Requirement » Retype exactly the lines from the one that contains "Given: Expand the Columns section header" through the final line of the material below, and add nothing else.

Material to process »
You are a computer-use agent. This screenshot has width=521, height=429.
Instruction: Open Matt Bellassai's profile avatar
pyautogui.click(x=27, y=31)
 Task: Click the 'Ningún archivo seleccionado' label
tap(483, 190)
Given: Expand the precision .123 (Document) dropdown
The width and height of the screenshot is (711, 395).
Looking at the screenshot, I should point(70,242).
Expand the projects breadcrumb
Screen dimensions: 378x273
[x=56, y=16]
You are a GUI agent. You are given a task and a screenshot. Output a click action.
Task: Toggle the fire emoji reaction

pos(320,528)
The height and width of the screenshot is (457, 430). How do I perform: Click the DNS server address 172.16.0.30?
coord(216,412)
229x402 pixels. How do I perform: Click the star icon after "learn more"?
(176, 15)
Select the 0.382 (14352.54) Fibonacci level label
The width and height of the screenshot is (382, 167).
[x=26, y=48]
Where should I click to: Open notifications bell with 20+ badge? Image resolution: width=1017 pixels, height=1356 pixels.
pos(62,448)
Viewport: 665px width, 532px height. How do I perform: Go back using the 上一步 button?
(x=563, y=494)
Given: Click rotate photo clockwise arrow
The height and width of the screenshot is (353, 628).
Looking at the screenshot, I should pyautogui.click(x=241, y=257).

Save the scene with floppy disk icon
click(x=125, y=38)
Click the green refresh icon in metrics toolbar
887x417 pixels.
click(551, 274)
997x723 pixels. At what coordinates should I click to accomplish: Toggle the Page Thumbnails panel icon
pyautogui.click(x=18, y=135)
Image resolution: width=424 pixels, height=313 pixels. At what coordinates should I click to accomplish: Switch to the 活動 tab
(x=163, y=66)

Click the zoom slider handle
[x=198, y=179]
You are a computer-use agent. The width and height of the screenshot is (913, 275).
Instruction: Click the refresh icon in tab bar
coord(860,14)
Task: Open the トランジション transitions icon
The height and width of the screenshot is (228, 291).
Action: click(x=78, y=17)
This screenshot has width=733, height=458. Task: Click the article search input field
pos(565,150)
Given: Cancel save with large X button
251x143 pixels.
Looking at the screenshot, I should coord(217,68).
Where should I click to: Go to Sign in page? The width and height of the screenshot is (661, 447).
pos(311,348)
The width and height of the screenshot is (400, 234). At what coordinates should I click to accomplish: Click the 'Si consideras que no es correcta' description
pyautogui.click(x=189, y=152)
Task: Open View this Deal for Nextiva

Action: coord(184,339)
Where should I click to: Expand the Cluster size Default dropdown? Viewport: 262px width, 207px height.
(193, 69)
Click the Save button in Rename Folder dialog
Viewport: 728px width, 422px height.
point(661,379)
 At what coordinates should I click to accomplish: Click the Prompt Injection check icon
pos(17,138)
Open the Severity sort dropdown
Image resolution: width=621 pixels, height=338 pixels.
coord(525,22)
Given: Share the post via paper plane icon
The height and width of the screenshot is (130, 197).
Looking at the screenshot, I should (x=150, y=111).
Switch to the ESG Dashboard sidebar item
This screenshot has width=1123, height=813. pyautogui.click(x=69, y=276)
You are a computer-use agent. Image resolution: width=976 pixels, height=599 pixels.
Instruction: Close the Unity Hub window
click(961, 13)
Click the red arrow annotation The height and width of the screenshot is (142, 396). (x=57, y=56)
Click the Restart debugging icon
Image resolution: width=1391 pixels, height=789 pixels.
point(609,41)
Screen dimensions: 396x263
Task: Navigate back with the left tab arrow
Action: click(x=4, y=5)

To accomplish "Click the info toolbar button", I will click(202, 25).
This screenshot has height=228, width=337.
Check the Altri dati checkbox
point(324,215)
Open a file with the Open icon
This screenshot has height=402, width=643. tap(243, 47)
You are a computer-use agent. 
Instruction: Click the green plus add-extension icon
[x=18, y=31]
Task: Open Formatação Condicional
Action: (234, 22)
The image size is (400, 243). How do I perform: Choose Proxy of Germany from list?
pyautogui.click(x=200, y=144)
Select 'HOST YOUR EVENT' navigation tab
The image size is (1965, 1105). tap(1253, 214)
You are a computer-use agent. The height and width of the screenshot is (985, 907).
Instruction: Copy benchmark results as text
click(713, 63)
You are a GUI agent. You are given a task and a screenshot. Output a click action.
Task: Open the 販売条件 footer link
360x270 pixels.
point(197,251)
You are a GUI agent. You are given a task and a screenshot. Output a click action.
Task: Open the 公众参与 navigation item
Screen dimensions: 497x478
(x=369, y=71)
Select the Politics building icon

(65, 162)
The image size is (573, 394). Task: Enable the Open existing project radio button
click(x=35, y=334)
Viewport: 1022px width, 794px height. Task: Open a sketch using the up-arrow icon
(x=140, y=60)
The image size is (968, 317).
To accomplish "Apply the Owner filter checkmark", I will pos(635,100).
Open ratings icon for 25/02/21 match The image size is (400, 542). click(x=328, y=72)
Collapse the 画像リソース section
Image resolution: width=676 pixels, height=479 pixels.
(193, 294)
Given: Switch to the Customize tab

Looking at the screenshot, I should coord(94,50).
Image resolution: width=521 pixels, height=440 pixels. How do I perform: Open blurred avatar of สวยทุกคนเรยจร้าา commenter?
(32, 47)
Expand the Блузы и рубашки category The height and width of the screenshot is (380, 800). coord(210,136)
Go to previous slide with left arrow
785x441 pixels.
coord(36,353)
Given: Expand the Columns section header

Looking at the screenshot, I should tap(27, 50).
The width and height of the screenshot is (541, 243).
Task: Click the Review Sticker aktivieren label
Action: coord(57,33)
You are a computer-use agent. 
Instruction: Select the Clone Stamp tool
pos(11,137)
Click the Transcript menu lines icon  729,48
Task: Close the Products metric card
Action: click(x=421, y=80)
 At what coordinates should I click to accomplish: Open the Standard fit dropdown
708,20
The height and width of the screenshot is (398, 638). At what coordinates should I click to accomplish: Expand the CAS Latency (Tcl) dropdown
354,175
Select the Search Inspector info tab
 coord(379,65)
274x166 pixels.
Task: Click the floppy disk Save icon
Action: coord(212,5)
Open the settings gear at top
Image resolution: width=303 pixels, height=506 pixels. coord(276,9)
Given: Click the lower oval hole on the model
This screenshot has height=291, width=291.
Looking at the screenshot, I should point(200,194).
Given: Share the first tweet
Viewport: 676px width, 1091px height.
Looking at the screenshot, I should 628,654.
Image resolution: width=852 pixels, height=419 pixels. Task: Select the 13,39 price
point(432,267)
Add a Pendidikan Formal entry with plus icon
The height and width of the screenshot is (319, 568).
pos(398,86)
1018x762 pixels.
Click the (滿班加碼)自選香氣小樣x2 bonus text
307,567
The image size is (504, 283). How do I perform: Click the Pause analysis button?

Output of the task »
Given: Expand the Columns section header

Looking at the screenshot, I should tap(27, 50).
The width and height of the screenshot is (541, 243).
Task: Click the Review Sticker aktivieren label
Action: coord(57,33)
You are a computer-use agent. 
Instruction: Select the Clone Stamp tool
pos(11,137)
Click the Transcript menu lines icon  729,48
Task: Close the Products metric card
Action: click(x=421, y=80)
 At what coordinates should I click to accomplish: Open the Standard fit dropdown
708,20
The height and width of the screenshot is (398, 638). At what coordinates should I click to accomplish: Expand the CAS Latency (Tcl) dropdown
354,175
Select the Search Inspector info tab
 coord(379,65)
274x166 pixels.
Task: Click the floppy disk Save icon
Action: coord(212,5)
Open the settings gear at top
Image resolution: width=303 pixels, height=506 pixels. coord(276,9)
Given: Click the lower oval hole on the model
This screenshot has height=291, width=291.
Looking at the screenshot, I should point(200,194).
Given: Share the first tweet
Viewport: 676px width, 1091px height.
Looking at the screenshot, I should 628,654.
Image resolution: width=852 pixels, height=419 pixels. Task: Select the 13,39 price
point(432,267)
Add a Pendidikan Formal entry with plus icon
The height and width of the screenshot is (319, 568).
pos(398,86)
1018x762 pixels.
Click the (滿班加碼)自選香氣小樣x2 bonus text
307,567
The image size is (504, 283). How do I perform: Click the Pause analysis button?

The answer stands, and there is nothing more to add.